To me a technology company is not just a company that uses tech (every company d...

zbentley · on Aug 8, 2023

> As far as I can tell there are mostly companies that use Kafka and companies that have a SPOF PostgreSQL/MySQL database

I haven't seen that at all, across the many companies I've worked at, consulted with, and talked with others about.

Kafka is usually an ancillary system added to companies with a strong culture around one or more pre-existing datastores (from PG/MySQL to Dynamo/Cassandra to Mongo/Elastic). When Kafka's actually needed, it handles things those pre-existing stores can't do efficiently at high volumes.

Are you really seeing companies use Kafka for their main persistence layer? As in, like, KQL or the equivalent for all/most business operations?

Even the CQRS/ES zealots are still consuming from Kafka topics into (usually relational) databases for reads.

lmm · on Aug 8, 2023

> Are you really seeing companies use Kafka for their main persistence layer?

I'm seeing kafka-streams-style event processing as the primary data layer used by most business operations, although only in the last couple of years.

> As in, like, KQL or the equivalent for all/most business operations?

> Even the CQRS/ES zealots are still consuming from Kafka topics into (usually relational) databases for reads.

Yeah, I'm not seeing KQL, and I'm still seeing relational databases used for a lot of secondary views and indices.
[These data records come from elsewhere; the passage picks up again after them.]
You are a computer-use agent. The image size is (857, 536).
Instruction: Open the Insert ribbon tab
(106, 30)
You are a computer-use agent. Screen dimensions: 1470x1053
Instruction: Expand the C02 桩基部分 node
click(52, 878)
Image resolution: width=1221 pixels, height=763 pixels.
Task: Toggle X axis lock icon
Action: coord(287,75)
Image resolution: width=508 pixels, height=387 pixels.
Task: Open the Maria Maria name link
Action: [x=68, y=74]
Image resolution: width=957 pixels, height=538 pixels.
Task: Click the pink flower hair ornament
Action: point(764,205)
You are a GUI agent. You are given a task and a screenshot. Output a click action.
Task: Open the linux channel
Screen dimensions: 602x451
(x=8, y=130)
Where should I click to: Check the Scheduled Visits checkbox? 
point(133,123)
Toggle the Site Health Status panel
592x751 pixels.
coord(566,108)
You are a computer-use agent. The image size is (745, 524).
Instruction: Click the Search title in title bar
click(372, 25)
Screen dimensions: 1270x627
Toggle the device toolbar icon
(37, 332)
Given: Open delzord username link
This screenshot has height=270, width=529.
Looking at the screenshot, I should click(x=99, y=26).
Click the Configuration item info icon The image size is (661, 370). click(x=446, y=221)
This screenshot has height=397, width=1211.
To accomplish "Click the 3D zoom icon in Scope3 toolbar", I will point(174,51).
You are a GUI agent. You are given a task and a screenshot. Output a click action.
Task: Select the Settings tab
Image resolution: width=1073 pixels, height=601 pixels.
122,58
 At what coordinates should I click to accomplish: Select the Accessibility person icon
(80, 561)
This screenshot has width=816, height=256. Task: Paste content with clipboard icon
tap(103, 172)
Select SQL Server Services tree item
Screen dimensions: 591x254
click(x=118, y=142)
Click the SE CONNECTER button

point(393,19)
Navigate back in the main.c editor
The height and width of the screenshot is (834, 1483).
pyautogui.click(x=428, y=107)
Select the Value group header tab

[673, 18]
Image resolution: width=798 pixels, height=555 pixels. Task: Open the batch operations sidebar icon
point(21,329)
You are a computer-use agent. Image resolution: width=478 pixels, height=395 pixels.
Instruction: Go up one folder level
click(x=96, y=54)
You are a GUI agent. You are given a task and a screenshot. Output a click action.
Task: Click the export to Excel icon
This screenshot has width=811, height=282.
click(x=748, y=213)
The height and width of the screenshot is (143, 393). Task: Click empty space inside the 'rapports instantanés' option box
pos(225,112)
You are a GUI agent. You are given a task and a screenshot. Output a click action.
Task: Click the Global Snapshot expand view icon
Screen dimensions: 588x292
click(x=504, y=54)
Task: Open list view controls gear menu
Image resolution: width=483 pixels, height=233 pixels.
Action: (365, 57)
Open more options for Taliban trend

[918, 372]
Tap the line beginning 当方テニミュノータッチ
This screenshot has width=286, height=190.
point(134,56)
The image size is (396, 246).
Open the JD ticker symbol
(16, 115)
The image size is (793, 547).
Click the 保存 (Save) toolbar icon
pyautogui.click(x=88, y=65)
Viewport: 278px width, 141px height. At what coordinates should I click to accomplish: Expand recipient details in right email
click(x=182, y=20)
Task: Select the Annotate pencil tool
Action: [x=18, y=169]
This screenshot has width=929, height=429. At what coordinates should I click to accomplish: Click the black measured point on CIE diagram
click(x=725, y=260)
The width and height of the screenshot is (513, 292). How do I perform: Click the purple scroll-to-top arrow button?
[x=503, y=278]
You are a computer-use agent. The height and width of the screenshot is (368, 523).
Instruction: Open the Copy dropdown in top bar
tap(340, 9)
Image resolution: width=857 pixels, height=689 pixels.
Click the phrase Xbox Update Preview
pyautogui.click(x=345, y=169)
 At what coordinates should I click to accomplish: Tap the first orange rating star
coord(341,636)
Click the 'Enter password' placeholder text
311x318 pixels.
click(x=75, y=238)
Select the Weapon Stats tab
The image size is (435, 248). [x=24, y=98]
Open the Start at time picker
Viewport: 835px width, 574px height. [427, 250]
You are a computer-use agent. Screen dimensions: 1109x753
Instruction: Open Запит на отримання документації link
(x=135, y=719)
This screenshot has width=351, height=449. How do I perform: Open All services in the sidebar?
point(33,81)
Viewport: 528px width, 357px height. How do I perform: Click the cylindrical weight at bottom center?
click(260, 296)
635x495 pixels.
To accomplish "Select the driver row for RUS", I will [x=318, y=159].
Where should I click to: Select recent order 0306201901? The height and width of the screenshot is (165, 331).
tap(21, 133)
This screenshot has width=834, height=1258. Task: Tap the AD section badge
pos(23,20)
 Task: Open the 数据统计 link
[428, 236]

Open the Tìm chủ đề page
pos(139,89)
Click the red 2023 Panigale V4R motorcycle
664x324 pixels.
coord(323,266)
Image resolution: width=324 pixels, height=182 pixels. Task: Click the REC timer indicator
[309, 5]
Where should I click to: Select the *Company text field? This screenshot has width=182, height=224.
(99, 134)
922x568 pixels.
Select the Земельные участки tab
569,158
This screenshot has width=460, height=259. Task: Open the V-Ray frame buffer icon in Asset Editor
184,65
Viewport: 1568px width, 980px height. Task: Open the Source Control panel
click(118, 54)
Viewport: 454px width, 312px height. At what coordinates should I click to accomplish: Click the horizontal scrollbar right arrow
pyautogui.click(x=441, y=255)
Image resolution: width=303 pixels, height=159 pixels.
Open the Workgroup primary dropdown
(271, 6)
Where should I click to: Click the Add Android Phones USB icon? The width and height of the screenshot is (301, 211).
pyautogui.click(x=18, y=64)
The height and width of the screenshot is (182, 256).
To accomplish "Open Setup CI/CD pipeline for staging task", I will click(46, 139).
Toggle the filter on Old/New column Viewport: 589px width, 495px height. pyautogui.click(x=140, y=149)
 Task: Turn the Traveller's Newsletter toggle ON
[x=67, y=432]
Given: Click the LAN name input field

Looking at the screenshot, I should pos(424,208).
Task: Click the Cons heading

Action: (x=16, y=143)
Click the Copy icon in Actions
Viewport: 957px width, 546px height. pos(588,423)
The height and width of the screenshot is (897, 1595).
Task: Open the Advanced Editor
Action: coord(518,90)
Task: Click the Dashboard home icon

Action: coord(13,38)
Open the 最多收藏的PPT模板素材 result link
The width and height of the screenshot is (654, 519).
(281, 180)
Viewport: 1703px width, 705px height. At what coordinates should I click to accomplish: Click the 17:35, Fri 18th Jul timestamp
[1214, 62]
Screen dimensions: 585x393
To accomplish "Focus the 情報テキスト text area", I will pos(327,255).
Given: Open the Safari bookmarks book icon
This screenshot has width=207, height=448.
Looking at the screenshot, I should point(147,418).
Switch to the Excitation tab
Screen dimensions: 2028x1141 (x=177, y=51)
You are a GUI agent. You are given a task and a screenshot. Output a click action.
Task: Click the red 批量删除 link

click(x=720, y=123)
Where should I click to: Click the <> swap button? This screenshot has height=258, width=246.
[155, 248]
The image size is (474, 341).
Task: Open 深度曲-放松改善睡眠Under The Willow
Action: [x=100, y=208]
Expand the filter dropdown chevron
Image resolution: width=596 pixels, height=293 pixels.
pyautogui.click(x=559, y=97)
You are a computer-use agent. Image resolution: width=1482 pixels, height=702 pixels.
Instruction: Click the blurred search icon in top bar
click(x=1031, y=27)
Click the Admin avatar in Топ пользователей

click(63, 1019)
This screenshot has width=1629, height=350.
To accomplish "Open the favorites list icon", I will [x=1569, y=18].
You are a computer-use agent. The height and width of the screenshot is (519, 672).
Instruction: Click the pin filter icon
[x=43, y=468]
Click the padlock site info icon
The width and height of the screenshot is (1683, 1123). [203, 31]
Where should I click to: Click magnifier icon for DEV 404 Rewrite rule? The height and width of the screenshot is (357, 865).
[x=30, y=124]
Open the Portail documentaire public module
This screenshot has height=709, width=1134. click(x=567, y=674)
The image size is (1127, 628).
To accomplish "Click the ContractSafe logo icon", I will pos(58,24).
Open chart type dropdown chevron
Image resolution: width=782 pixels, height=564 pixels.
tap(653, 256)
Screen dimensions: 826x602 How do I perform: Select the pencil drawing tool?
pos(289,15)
But the SQL database is populated from the Kafka, not vice versa, and can be wiped and regenerated if needed, and at least in theory it can't be used for live processing (so an SQL outage would take down the management UI and mean customers couldn't change their settings, it would be a big deal and need fixing quickly, but it wouldn't be an outage in the primary system).

fulafel · on Aug 8, 2023

I think if you dismiss HA setups of SQL dbs as "you won't get around to operating it properly" the same ops culture will also end up getting many less 9's availability than aspired to with Kafka.

(But also of course lots of applications are also fine with the availability that you get from fate-sharing with a single db server)

lmm · on Aug 8, 2023

> I think if you dismiss HA setups of SQL dbs as "you won't get around to operating it properly" the same ops culture will also end up getting many less 9's availability than aspired to with Kafka.

Up to a point. IME Kafka is a lot easier to operate in true HA form than SQL dbs, and a lot more commonly operated that way; Kafka has a reputation for being harder to operate than a typical datastore, but that's usually comparing a HA Kafka setup with a single-node SQL db. And I don't know why, but many otherwise high-quality ops teams seem to have a bizzare blind spot around SQL dbs where they'll tolerate a much lower level of resilience/availability than they would for any other part of the stack.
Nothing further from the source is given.